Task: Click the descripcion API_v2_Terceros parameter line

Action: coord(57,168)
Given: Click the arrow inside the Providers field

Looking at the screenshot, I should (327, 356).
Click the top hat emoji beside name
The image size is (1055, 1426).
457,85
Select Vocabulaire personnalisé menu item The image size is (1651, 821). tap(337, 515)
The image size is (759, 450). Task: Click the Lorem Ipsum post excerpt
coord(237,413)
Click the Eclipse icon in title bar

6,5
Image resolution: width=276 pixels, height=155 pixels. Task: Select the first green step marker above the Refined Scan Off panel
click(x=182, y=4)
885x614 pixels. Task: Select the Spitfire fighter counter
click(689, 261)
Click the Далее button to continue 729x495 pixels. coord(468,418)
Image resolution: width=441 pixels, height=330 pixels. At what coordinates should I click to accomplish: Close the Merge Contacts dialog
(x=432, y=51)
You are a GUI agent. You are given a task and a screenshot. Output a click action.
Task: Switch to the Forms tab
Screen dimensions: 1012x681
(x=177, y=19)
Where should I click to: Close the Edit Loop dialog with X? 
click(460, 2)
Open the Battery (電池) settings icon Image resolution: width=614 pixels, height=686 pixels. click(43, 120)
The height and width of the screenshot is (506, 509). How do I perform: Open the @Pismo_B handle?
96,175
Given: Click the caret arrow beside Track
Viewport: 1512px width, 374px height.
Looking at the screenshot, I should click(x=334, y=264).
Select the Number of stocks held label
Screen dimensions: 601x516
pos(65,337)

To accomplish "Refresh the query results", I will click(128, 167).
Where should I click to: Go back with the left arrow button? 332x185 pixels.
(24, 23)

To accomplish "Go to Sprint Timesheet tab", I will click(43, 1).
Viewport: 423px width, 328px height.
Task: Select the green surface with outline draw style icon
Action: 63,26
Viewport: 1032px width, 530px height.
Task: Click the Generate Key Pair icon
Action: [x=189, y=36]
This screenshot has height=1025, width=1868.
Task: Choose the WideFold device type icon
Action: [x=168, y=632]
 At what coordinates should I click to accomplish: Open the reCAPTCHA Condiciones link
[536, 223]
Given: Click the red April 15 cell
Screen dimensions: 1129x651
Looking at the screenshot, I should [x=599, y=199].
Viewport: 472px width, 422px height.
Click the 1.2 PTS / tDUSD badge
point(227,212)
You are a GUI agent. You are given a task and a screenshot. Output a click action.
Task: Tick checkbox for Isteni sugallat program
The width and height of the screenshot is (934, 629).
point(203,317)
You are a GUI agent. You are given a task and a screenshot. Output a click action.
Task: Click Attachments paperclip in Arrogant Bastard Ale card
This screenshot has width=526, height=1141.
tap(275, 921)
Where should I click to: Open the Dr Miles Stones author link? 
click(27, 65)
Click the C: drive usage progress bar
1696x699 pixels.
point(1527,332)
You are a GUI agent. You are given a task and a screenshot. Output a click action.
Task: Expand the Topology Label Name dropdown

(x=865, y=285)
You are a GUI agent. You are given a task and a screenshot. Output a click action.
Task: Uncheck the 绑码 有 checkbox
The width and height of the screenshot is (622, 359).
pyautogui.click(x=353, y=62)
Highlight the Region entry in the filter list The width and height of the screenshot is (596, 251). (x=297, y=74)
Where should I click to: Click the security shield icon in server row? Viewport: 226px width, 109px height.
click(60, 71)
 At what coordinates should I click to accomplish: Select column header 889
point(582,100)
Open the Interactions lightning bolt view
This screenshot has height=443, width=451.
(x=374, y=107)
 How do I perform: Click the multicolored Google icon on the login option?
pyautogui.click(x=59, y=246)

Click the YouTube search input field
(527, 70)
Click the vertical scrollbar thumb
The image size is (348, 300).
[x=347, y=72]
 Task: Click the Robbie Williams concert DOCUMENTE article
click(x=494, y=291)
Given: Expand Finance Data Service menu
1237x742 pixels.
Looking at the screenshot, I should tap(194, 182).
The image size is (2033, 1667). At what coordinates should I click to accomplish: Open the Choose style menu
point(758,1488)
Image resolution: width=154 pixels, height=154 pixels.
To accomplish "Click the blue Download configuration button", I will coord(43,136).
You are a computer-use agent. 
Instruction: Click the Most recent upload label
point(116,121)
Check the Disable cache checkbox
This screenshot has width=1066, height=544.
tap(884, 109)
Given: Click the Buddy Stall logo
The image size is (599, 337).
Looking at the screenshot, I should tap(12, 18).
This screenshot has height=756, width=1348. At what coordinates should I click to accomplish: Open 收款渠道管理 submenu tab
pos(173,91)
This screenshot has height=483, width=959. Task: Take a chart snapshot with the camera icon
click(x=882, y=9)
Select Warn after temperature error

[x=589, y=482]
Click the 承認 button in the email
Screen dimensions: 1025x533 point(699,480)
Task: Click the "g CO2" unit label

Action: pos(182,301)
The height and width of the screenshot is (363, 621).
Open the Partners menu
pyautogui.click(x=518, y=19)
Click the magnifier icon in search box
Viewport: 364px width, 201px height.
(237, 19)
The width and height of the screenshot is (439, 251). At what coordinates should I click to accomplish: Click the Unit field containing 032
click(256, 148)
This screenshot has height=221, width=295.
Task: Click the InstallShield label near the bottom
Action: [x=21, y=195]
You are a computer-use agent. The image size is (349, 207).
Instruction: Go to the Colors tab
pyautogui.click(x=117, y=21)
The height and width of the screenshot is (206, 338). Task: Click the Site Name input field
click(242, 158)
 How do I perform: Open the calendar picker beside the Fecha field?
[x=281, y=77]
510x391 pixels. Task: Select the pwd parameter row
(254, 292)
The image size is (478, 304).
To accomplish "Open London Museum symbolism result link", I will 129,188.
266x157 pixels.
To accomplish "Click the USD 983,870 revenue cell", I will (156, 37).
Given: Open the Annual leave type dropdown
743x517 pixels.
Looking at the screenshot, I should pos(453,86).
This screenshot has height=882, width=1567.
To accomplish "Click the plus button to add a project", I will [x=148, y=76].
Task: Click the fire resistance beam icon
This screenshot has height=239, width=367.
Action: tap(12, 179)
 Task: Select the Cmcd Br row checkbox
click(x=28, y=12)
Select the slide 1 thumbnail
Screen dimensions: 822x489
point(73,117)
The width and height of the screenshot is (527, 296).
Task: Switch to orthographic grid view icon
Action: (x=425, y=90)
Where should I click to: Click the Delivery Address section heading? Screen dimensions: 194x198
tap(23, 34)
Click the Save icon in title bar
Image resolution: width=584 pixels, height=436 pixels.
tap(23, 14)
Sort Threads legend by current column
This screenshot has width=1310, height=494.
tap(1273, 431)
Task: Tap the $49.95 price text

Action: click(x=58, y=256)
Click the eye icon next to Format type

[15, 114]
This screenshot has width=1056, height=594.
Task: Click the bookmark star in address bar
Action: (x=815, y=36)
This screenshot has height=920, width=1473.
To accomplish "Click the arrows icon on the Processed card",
* * * * * * *
WRITTEN REQUEST — Could you put the lines above into a numbered list, leaving out the blank ones?

FINAL ANSWER —
1. Task: Click the descripcion API_v2_Terceros parameter line
2. Action: coord(57,168)
3. Given: Click the arrow inside the Providers field
4. Looking at the screenshot, I should (327, 356).
5. Click the top hat emoji beside name
6. The image size is (1055, 1426).
7. 457,85
8. Select Vocabulaire personnalisé menu item The image size is (1651, 821). tap(337, 515)
9. The image size is (759, 450). Task: Click the Lorem Ipsum post excerpt
10. coord(237,413)
11. Click the Eclipse icon in title bar
12. 6,5
13. Image resolution: width=276 pixels, height=155 pixels. Task: Select the first green step marker above the Refined Scan Off panel
14. click(x=182, y=4)
15. 885x614 pixels. Task: Select the Spitfire fighter counter
16. click(689, 261)
17. Click the Далее button to continue 729x495 pixels. coord(468,418)
18. Image resolution: width=441 pixels, height=330 pixels. At what coordinates should I click to accomplish: Close the Merge Contacts dialog
19. (x=432, y=51)
20. You are a GUI agent. You are given a task and a screenshot. Output a click action.
21. Task: Switch to the Forms tab
22. Screen dimensions: 1012x681
23. (x=177, y=19)
24. Where should I click to: Close the Edit Loop dialog with X? 
25. click(460, 2)
26. Open the Battery (電池) settings icon Image resolution: width=614 pixels, height=686 pixels. click(43, 120)
27. The height and width of the screenshot is (506, 509). How do I perform: Open the @Pismo_B handle?
28. 96,175
29. Given: Click the caret arrow beside Track
30. Viewport: 1512px width, 374px height.
31. Looking at the screenshot, I should click(x=334, y=264).
32. Select the Number of stocks held label
33. Screen dimensions: 601x516
34. pos(65,337)
35. To accomplish "Refresh the query results", I will click(128, 167).
36. Where should I click to: Go back with the left arrow button? 332x185 pixels.
37. (24, 23)
38. To accomplish "Go to Sprint Timesheet tab", I will click(43, 1).
39. Viewport: 423px width, 328px height.
40. Task: Select the green surface with outline draw style icon
41. Action: 63,26
42. Viewport: 1032px width, 530px height.
43. Task: Click the Generate Key Pair icon
44. Action: [x=189, y=36]
45. This screenshot has height=1025, width=1868.
46. Task: Choose the WideFold device type icon
47. Action: [x=168, y=632]
48.  At what coordinates should I click to accomplish: Open the reCAPTCHA Condiciones link
49. [536, 223]
50. Given: Click the red April 15 cell
51. Screen dimensions: 1129x651
52. Looking at the screenshot, I should [x=599, y=199].
53. Viewport: 472px width, 422px height.
54. Click the 1.2 PTS / tDUSD badge
55. point(227,212)
56. You are a GUI agent. You are given a task and a screenshot. Output a click action.
57. Task: Tick checkbox for Isteni sugallat program
58. The width and height of the screenshot is (934, 629).
59. point(203,317)
60. You are a GUI agent. You are given a task and a screenshot. Output a click action.
61. Task: Click Attachments paperclip in Arrogant Bastard Ale card
62. This screenshot has width=526, height=1141.
63. tap(275, 921)
64. Where should I click to: Open the Dr Miles Stones author link? 
65. click(27, 65)
66. Click the C: drive usage progress bar
67. 1696x699 pixels.
68. point(1527,332)
69. You are a GUI agent. You are given a task and a screenshot. Output a click action.
70. Task: Expand the Topology Label Name dropdown
71. (x=865, y=285)
72. You are a GUI agent. You are given a task and a screenshot. Output a click action.
73. Task: Uncheck the 绑码 有 checkbox
74. The width and height of the screenshot is (622, 359).
75. pyautogui.click(x=353, y=62)
76. Highlight the Region entry in the filter list The width and height of the screenshot is (596, 251). (x=297, y=74)
77. Where should I click to: Click the security shield icon in server row? Viewport: 226px width, 109px height.
78. click(60, 71)
79.  At what coordinates should I click to accomplish: Select column header 889
80. point(582,100)
81. Open the Interactions lightning bolt view
82. This screenshot has height=443, width=451.
83. (x=374, y=107)
84.  How do I perform: Click the multicolored Google icon on the login option?
85. pyautogui.click(x=59, y=246)
86. Click the YouTube search input field
87. (527, 70)
88. Click the vertical scrollbar thumb
89. The image size is (348, 300).
90. [x=347, y=72]
91.  Task: Click the Robbie Williams concert DOCUMENTE article
92. click(x=494, y=291)
93. Given: Expand Finance Data Service menu
94. 1237x742 pixels.
95. Looking at the screenshot, I should tap(194, 182).
96. The image size is (2033, 1667). At what coordinates should I click to accomplish: Open the Choose style menu
97. point(758,1488)
98. Image resolution: width=154 pixels, height=154 pixels.
99. To accomplish "Click the blue Download configuration button", I will coord(43,136).
100. You are a computer-use agent. 
101. Instruction: Click the Most recent upload label
102. point(116,121)
103. Check the Disable cache checkbox
104. This screenshot has width=1066, height=544.
105. tap(884, 109)
106. Given: Click the Buddy Stall logo
107. The image size is (599, 337).
108. Looking at the screenshot, I should tap(12, 18).
109. This screenshot has height=756, width=1348. At what coordinates should I click to accomplish: Open 收款渠道管理 submenu tab
110. pos(173,91)
111. This screenshot has height=483, width=959. Task: Take a chart snapshot with the camera icon
112. click(x=882, y=9)
113. Select Warn after temperature error
114. [x=589, y=482]
115. Click the 承認 button in the email
116. Screen dimensions: 1025x533 point(699,480)
117. Task: Click the "g CO2" unit label
118. Action: pos(182,301)
119. The height and width of the screenshot is (363, 621).
120. Open the Partners menu
121. pyautogui.click(x=518, y=19)
122. Click the magnifier icon in search box
123. Viewport: 364px width, 201px height.
124. (237, 19)
125. The width and height of the screenshot is (439, 251). At what coordinates should I click to accomplish: Click the Unit field containing 032
126. click(256, 148)
127. This screenshot has height=221, width=295.
128. Task: Click the InstallShield label near the bottom
129. Action: [x=21, y=195]
130. You are a computer-use agent. The image size is (349, 207).
131. Instruction: Go to the Colors tab
132. pyautogui.click(x=117, y=21)
133. The height and width of the screenshot is (206, 338). Task: Click the Site Name input field
134. click(242, 158)
135.  How do I perform: Open the calendar picker beside the Fecha field?
136. [x=281, y=77]
137. 510x391 pixels. Task: Select the pwd parameter row
138. (254, 292)
139. The image size is (478, 304).
140. To accomplish "Open London Museum symbolism result link", I will 129,188.
141. 266x157 pixels.
142. To accomplish "Click the USD 983,870 revenue cell", I will (156, 37).
143. Given: Open the Annual leave type dropdown
144. 743x517 pixels.
145. Looking at the screenshot, I should pos(453,86).
146. This screenshot has height=882, width=1567.
147. To accomplish "Click the plus button to add a project", I will [x=148, y=76].
148. Task: Click the fire resistance beam icon
149. This screenshot has height=239, width=367.
150. Action: tap(12, 179)
151.  Task: Select the Cmcd Br row checkbox
152. click(x=28, y=12)
153. Select the slide 1 thumbnail
154. Screen dimensions: 822x489
155. point(73,117)
156. The width and height of the screenshot is (527, 296).
157. Task: Switch to orthographic grid view icon
158. Action: (x=425, y=90)
159. Where should I click to: Click the Delivery Address section heading? Screen dimensions: 194x198
160. tap(23, 34)
161. Click the Save icon in title bar
162. Image resolution: width=584 pixels, height=436 pixels.
163. tap(23, 14)
164. Sort Threads legend by current column
165. This screenshot has width=1310, height=494.
166. tap(1273, 431)
167. Task: Tap the $49.95 price text
168. Action: click(x=58, y=256)
169. Click the eye icon next to Format type
170. [15, 114]
171. This screenshot has width=1056, height=594.
172. Task: Click the bookmark star in address bar
173. Action: (x=815, y=36)
174. This screenshot has height=920, width=1473.
175. To accomplish "Click the arrows icon on the Processed card",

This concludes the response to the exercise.